SELECTION start

As mentioned in [1], the prepare-env.sh and run_test.sh can be called within the container from Jenkins. There are 2 jobs that automate all the manual steps explained in the previous section. One job runs all the tests and the other one allows testing test suite by test suite specifying the test name. The user might use one or the other job to execute the desired test suites.

One of the most challenging task in the Brahmaputra release consists in dealing with lots of scenarios and installers. Thus, when the tests are automatically started from CI, a basic algorithm has been created in order to detect whether a given test is runnable or not on the given scenario. Some Functest test suites cannot be systematically run (e.g. ODL suite can not be run on an ONOS scenario).

CI provides some useful information passed to the container as environment variables:

  • Installer (apex|compass|fuel|joid), stored in INSTALLER_TYPE
  • Installer IP of the engine or VM running the actual deployment, stored in INSTALLER_IP
  • The scenario [controller]-[feature]-[mode], stored in DEPLOY_SCENARIO with
    • controller = (odl|onos|ocl|nosdn)
    • feature = (ovs(dpdk)|kvm)
    • mode = (ha|noha)

SELECTION end

STATED TASK 1:
Answer these questions about the Functest passage:
(a) How many Jenkins jobs automate the manual steps?
(b) What example does the passage give of a test suite that cannot be run on a particular scenario?
(c) Which environment variable stores the IP of the installer?

ENTRIES SHOWN start

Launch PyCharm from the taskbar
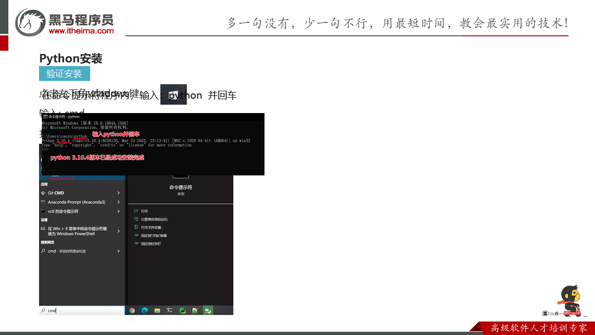595x335 pixels. (x=183, y=310)
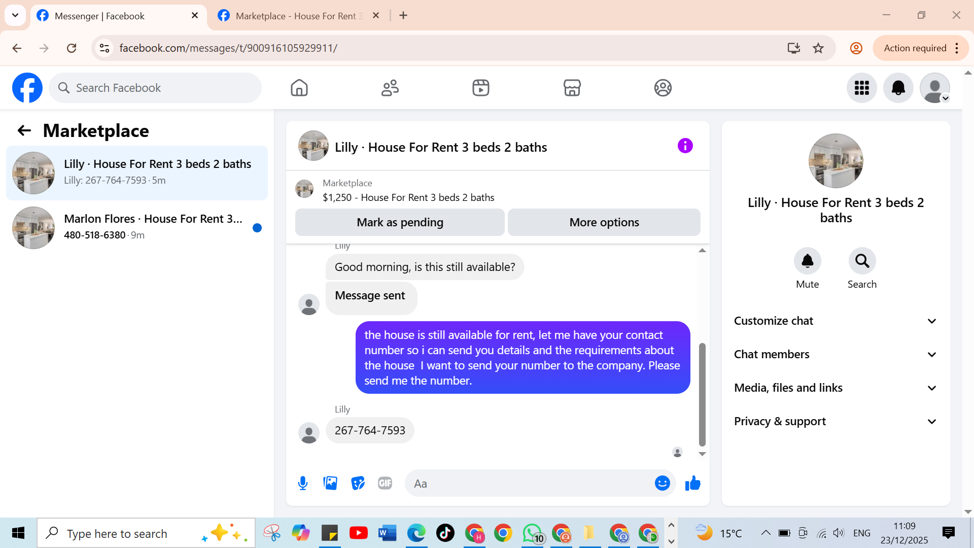This screenshot has height=548, width=974.
Task: Mute this conversation with Lilly
Action: [807, 261]
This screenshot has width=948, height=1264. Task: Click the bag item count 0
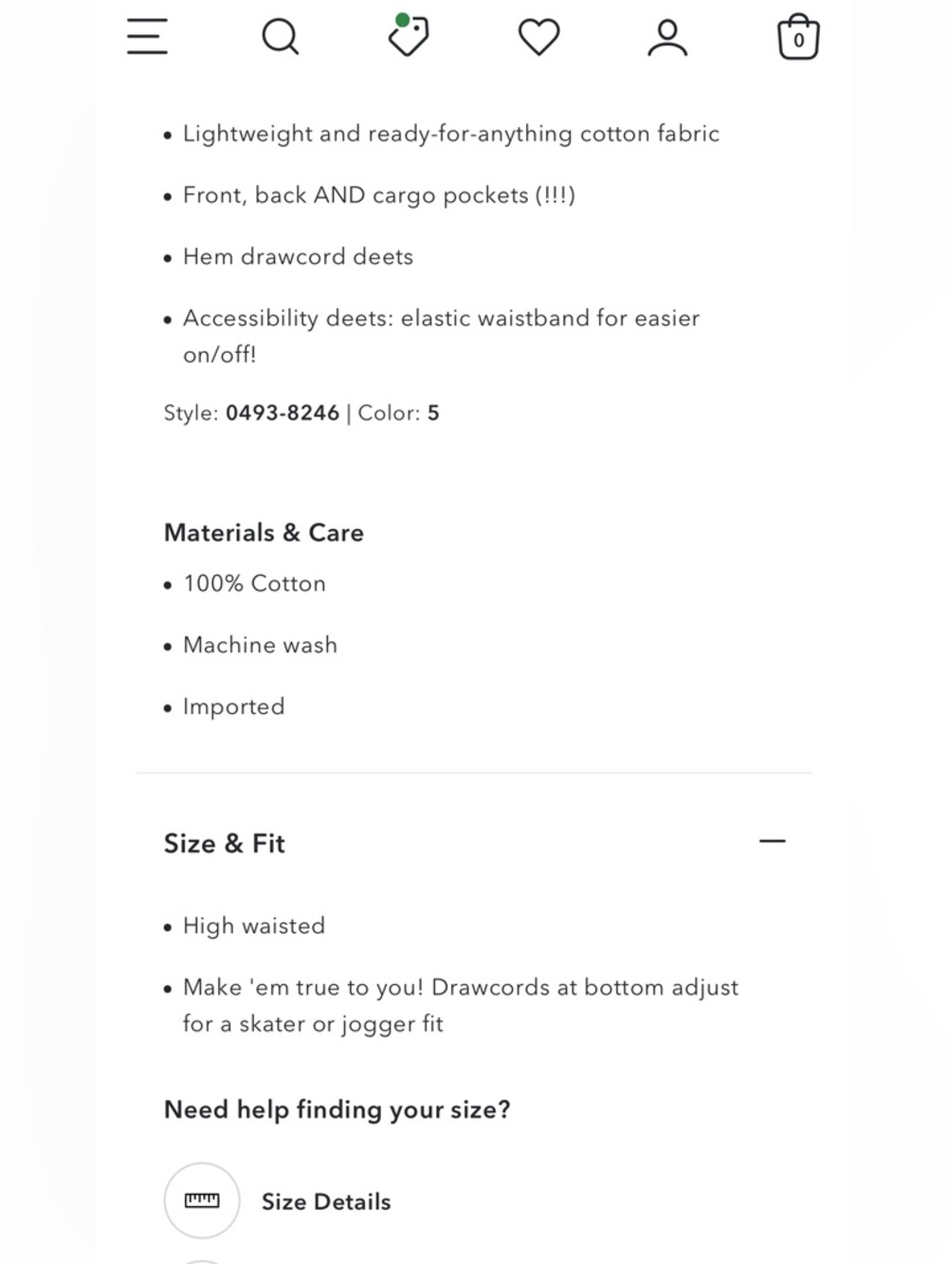(x=799, y=41)
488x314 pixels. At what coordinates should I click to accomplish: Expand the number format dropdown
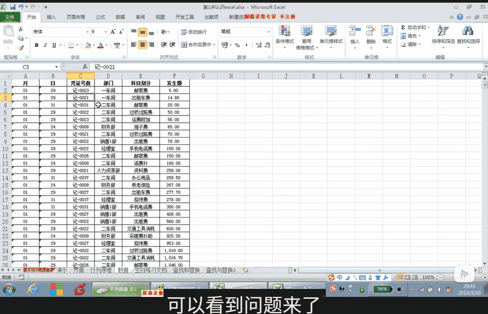268,32
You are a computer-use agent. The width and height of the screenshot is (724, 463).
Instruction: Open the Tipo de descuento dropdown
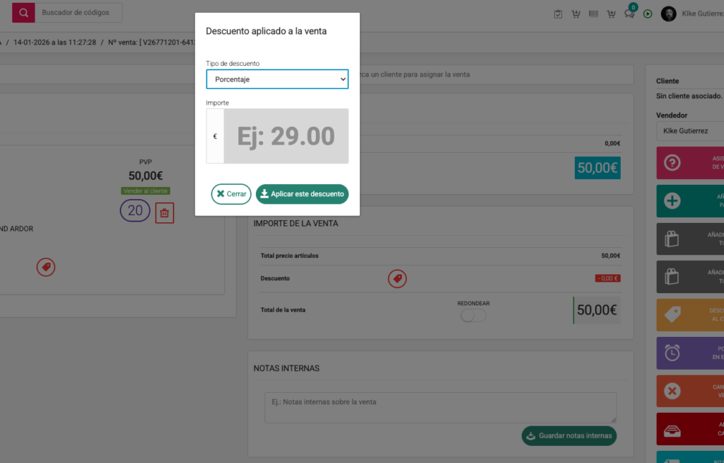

ENTRIES SHOWN end

STATED TASK 2: Rewrite the rows in Block 1 as a Markdown table with the columns Num and Content. Give each line its own row number, and leave out blank lines and pictures.

EXPECTED OUTPUT 1:
(a) Two.
(b) The ODL suite cannot be run on an ONOS scenario.
(c) INSTALLER_IP.

EXPECTED OUTPUT 2:
| Num | Content |
|---|---|
| 1 | Launch PyCharm from the taskbar |
| 2 | 595x335 pixels. (x=183, y=310) |
| 3 | This screenshot has height=548, width=974. |
| 4 | Task: Mute this conversation with Lilly |
| 5 | Action: [807, 261] |
| 6 | This screenshot has width=948, height=1264. Task: Click the bag item count 0 |
| 7 | (x=799, y=41) |
| 8 | 488x314 pixels. At what coordinates should I click to accomplish: Expand the number format dropdown |
| 9 | 268,32 |
| 10 | You are a computer-use agent. The width and height of the screenshot is (724, 463). |
| 11 | Instruction: Open the Tipo de descuento dropdown |